Der Einsatz von cyber-physischen Systemen durchdringt unser tägliches Leben und stellt Programmierer vor besondere Herausforderungen, z. B. die Fähigkeiten heterogener Komponenten, Standort- und Bewegungserkennung oder verteiltes Scheduling. Diese Herausforderungen erfordern neue Maschinen- und Programmiermodelle, die diese Probleme in Middleware und Betriebssysteme verlagern. Diese Verlagerung unterstützt den Programmierer dabei, die gewünschten Eigenschaften verteilter Systeme zu konstituieren, z.
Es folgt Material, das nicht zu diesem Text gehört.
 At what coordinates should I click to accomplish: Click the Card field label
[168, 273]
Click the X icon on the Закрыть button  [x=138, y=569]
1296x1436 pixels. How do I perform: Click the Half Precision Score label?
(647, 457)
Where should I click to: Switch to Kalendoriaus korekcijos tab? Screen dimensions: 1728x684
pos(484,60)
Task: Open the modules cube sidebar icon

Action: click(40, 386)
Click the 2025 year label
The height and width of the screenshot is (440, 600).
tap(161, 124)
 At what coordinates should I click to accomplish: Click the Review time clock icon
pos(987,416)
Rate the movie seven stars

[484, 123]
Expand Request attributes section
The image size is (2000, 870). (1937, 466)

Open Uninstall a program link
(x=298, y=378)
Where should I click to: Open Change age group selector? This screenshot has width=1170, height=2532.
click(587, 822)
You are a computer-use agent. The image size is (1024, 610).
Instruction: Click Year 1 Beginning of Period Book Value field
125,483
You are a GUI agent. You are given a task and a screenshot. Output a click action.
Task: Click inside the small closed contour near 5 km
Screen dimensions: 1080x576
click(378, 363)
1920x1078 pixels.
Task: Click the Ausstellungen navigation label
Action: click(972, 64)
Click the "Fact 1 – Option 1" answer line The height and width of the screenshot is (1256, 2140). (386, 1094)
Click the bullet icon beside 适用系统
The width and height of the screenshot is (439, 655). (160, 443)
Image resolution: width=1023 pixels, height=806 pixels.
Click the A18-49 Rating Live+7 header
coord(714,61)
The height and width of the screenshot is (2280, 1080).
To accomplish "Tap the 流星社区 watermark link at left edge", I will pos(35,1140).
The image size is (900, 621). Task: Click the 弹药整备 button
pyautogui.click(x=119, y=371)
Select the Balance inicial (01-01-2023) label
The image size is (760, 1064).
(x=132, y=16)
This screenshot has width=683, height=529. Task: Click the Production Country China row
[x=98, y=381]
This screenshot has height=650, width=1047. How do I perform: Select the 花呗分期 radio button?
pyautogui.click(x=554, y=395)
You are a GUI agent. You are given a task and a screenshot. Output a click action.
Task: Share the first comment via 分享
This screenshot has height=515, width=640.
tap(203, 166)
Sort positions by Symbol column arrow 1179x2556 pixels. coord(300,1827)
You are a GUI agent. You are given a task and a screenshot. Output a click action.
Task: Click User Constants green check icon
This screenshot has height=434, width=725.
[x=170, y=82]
B. Standorttransparenz, und sich auf das Ergebnis der Aufgabe zu konzentrieren anstatt auf die Art und Weise, wie sie zu lösen ist.

Bahn

Früher konzentrierte sich die Eisenbahnindustrie auf die Infrastruktur und ließ den Einfluss des Zuges und die Umwelt möglichst außen vor. Diese Ansicht war lange Zeit gültig.

Heutzutage verlagert sich auch die Bahnindustrie auf die Kommunikation mit der Infrastruktur und der Umwelt, um z.B. autonomes Fahren zu ermöglichen. Die damit verbundenen Herausforderungen sind ein Schwerpunkt unserer Forschung. Wir wollen den Wandel hin zur Digitalisierung von Sicherheitsmechanismen und die Einführung von zertifizierbaren Technologien für die Sicherheit ermöglichen. Daher streben wir ganzheitliche Ansätze an, die die verschiedenen Gesichtspunkte und Ebenen des Systementwurfs und der Entwicklung berücksichtigen.

Automotive

Die Automobilindustrie ist einer der klassischen Sektoren des Landverkehrs. Wie auch in anderen Branchen führen die steigende Komplexität und die zunehmenden Kommunikationsmöglichkeiten dazu, dass sich Automobilsysteme von geschlossenen zu offenen Systemen wandeln und neue Anforderungen an metafunktionale Aspekte stellen. Im Gegensatz zu anderen Transportsektoren war das Ziel der Evaluation das Automobil selbst, während die Infrastruktur nicht von besonderem Interesse war. Trends wie Car2X ändern dies und machen die Beziehung zur Infrastruktur zu einem primären Ziel des Modellierungs- und Analysefokus. Wir streben eine ganzheitliche Betrachtung verschiedener metafunktionaler Aspekte im Entwicklungsprozess und die Einführung von Umweltbedingungen und -einflüssen in den Modellierungs- und Analyseansatz an. Unsere Forschung steht im Einklang mit den normativen Referenzen, z. B. ISO/SAE 21434 und UNECE Nr. R155, stellt diese aber auch in Frage.